Rolls-Royce has said it is “closely monitoring” its supply chain for supplier distress.
In its latest results the engineering firm said large reductions in demand meant “supplier distress is now more likely”.
“We are closely monitoring our supply chain and putting in place mitigations where appropriate,” the company said.
Rolls-Royce said industry average payment terms varied between 90 to 120 days, but it was paying smaller suppliers in 30 days.
“Our payment terms with suppliers vary on the products and services being sourced, the competitive global markets we operate in and other commercial aspects of suppliers’ relationships,” the firm said.
It said suppliers had drawn £634m under its supply chain finance scheme, set up in partnership with banks and available to suppliers on its standard 75-day payment terms.
Rolls-Royce said it expected to make pre-tax savings of at least £1.3bn by the end of 2022, with £700m coming from job losses and the rest from “reduced expenditure across plant and property, capital and other indirect costs”.
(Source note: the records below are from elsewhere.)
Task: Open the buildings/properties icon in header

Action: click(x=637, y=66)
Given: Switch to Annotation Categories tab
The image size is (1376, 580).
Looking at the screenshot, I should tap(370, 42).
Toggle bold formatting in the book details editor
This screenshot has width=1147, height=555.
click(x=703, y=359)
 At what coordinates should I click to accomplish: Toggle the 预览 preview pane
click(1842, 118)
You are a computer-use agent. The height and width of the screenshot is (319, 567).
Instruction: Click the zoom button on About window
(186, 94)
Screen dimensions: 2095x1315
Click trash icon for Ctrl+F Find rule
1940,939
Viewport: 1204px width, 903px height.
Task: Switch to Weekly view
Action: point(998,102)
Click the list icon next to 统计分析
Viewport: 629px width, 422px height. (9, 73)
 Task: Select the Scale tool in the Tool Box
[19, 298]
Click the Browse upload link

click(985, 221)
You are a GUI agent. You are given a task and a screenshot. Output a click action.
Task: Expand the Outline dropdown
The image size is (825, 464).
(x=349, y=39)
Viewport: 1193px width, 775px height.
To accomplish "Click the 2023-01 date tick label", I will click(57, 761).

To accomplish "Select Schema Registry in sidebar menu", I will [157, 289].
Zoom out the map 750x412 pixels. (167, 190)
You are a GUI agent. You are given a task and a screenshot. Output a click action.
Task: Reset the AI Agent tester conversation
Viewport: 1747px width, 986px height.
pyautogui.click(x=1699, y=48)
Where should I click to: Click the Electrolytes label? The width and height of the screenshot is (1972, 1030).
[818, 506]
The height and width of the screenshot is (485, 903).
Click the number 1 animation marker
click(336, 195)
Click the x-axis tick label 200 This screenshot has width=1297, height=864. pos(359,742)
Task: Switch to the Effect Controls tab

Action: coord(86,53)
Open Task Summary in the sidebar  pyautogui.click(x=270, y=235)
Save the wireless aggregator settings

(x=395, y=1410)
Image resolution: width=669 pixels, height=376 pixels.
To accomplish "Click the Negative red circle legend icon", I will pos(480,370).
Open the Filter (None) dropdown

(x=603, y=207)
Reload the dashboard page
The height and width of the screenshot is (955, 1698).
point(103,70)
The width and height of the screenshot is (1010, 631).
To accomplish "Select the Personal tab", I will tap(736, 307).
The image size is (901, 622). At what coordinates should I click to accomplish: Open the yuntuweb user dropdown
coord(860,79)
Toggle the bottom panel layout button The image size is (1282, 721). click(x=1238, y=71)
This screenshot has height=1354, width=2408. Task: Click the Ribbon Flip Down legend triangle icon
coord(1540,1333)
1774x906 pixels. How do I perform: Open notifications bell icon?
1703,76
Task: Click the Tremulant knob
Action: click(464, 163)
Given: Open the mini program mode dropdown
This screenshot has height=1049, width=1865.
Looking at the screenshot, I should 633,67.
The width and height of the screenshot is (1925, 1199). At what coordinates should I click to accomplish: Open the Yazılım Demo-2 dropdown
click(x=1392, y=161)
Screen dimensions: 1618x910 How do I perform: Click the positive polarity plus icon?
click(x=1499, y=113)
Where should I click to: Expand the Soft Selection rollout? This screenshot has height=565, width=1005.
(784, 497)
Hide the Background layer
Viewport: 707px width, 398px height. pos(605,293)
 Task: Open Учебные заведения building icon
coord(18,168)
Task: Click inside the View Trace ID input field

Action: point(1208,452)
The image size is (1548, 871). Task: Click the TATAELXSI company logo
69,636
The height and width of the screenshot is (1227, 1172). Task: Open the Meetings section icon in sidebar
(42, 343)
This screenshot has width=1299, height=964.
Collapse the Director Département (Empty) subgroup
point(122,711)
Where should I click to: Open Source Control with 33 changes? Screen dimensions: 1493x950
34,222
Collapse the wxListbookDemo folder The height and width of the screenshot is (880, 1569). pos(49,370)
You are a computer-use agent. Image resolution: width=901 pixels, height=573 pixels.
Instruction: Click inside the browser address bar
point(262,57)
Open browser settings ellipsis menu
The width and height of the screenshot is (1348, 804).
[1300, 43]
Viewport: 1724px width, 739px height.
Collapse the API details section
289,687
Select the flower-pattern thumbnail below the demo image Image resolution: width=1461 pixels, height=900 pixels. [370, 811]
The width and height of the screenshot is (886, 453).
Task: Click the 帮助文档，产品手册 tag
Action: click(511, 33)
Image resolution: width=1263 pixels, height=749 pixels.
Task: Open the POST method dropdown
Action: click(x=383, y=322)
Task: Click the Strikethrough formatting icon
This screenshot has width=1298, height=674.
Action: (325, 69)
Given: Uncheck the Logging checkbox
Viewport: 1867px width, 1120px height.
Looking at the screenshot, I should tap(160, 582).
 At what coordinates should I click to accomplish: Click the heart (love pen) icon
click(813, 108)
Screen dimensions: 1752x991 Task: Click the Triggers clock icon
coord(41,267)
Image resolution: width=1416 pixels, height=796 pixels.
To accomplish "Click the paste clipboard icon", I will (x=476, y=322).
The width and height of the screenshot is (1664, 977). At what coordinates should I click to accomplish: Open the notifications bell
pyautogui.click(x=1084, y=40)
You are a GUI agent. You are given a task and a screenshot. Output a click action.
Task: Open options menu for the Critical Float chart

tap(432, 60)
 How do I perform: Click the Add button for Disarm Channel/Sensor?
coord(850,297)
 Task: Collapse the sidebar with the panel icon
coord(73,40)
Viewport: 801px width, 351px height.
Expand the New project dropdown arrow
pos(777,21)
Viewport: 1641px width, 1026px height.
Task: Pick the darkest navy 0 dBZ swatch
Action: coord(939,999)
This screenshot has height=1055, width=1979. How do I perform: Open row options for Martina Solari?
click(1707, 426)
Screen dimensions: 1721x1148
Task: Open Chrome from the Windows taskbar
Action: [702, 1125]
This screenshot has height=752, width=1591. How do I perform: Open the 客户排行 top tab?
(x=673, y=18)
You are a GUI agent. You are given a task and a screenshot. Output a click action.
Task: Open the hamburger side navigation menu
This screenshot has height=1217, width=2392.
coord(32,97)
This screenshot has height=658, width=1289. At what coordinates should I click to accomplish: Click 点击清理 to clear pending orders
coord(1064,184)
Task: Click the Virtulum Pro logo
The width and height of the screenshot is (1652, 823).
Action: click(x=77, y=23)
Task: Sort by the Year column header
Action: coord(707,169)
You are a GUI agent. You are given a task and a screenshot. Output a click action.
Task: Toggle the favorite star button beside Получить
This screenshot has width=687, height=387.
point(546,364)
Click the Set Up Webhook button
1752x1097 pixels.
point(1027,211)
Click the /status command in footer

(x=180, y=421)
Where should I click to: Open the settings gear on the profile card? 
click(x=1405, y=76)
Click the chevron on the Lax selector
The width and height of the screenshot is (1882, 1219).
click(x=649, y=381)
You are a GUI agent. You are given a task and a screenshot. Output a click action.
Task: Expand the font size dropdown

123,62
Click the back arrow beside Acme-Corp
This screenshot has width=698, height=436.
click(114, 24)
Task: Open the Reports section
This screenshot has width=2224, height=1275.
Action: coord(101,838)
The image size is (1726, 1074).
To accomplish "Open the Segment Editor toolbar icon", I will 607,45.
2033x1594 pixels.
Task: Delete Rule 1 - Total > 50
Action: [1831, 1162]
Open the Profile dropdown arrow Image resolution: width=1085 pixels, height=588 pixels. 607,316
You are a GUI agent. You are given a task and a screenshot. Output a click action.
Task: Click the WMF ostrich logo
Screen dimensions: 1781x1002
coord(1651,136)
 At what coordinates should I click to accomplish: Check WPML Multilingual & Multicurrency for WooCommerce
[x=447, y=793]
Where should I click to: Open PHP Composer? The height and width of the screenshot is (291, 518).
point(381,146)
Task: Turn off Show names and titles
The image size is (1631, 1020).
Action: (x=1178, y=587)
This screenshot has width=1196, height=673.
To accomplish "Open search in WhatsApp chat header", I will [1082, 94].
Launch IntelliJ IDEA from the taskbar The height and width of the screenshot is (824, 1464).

This work has included “minimising discretionary expenditure such as non-critical capital expenditure projects, reducing consulting spend, professional fees and subcontractor costs”.
The company reported a loss of £5.4bn for the first half of 2020.
Warren East, chief executive, said: “We ended 2019 with good operational and financial momentum. However, the Covid-19 pandemic has significantly affected our 2020 performance, with an unprecedented impact on the civil aviation sector with flights grounded across the world.
“We have made significant progress with our restructuring, which includes the largest reorganisation of our civil aerospace business in our history.”